Impact Finite-Element Analysis of Slip-Base Sign Support Mechanism

Abstract

The slip-base-design mechanism is used to support signs and luminaries in highways and is designed to break away in crashes with vehicles. This mechanism is intended to minimize occupant injuries by providing reduced resistance to the impacting vehicles. The slip-base mechanism could be sensitive to many design parameters. Conventional design and evaluation of safety performance of these systems by trial and error and crash testing is inefficient, as well as cost prohibitive. Therefore, finite-element (FE) models that can accurately simulate the performance of the slip-base system in various crash scenarios are of essential value. This paper describes dynamic FE models of a slip-base sign support system and its crash performance with vehicles using DYNA3D code. The geometric features, as well as several physical phenomena of components of the slip-base mechanism, e.g., sliding friction, clamping forces, bolt-plate interactions, and plate rupture, are modeled and verified in simulation. The FE modeling methods for the required features are described in detail. A validated model of Bogie and its honeycomb material is used as the impacting vehicle.
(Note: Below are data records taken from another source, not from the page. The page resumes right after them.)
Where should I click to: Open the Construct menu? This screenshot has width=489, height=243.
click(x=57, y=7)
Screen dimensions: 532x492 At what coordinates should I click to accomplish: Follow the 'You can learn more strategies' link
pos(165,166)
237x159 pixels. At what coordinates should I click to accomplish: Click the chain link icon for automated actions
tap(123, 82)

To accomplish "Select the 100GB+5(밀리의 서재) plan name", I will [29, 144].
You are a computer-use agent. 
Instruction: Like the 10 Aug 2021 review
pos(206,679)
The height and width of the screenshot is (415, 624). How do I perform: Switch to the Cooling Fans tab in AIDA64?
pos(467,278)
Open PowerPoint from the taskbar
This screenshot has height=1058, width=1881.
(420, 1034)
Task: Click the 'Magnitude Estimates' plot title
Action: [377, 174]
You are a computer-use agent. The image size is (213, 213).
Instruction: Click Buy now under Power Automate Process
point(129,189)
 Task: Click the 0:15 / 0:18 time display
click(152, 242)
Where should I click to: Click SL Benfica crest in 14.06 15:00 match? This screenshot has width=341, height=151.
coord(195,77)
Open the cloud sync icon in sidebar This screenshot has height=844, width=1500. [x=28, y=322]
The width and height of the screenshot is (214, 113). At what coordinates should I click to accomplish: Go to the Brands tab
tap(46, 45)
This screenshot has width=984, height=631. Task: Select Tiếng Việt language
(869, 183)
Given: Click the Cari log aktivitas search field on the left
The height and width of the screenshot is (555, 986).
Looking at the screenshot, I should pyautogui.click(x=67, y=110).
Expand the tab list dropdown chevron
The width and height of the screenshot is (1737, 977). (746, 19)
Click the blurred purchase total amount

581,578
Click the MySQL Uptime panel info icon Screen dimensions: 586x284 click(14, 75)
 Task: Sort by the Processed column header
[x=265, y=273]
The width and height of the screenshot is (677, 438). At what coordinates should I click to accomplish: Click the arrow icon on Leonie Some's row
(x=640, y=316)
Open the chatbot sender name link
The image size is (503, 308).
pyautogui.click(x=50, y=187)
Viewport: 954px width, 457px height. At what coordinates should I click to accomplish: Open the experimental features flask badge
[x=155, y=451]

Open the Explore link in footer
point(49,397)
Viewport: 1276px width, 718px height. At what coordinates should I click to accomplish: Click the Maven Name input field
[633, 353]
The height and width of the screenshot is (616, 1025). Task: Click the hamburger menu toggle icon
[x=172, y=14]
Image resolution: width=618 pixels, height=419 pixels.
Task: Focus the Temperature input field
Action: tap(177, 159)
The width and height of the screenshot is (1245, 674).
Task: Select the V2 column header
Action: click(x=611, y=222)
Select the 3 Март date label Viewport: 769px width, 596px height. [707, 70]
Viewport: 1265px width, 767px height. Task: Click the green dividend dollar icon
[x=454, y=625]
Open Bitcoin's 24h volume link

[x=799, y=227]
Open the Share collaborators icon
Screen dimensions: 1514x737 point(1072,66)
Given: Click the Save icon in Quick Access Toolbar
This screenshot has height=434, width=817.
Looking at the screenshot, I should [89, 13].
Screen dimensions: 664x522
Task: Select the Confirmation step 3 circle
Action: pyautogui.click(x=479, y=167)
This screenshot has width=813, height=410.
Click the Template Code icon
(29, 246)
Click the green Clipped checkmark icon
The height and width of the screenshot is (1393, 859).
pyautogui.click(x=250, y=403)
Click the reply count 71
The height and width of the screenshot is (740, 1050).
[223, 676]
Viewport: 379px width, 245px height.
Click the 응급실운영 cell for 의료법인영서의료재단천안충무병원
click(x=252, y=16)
FE crash simulations of Bogie with flexible honeycomb nose impacting the slip-base sign support are validated using the corresponding instrumented crash tests. The simulation model reveals the correct behavior of the break away system response upon impact. The slipping mechanism and Bogie acceleration and velocity responses are accurate as compared with actual crash test results. The FE approach and this validated model can be exercised in numerous crash scenarios for design optimization of other variations of slip-base systems in size, orientation, etc., or for performance evaluation of impacts with various vehicles.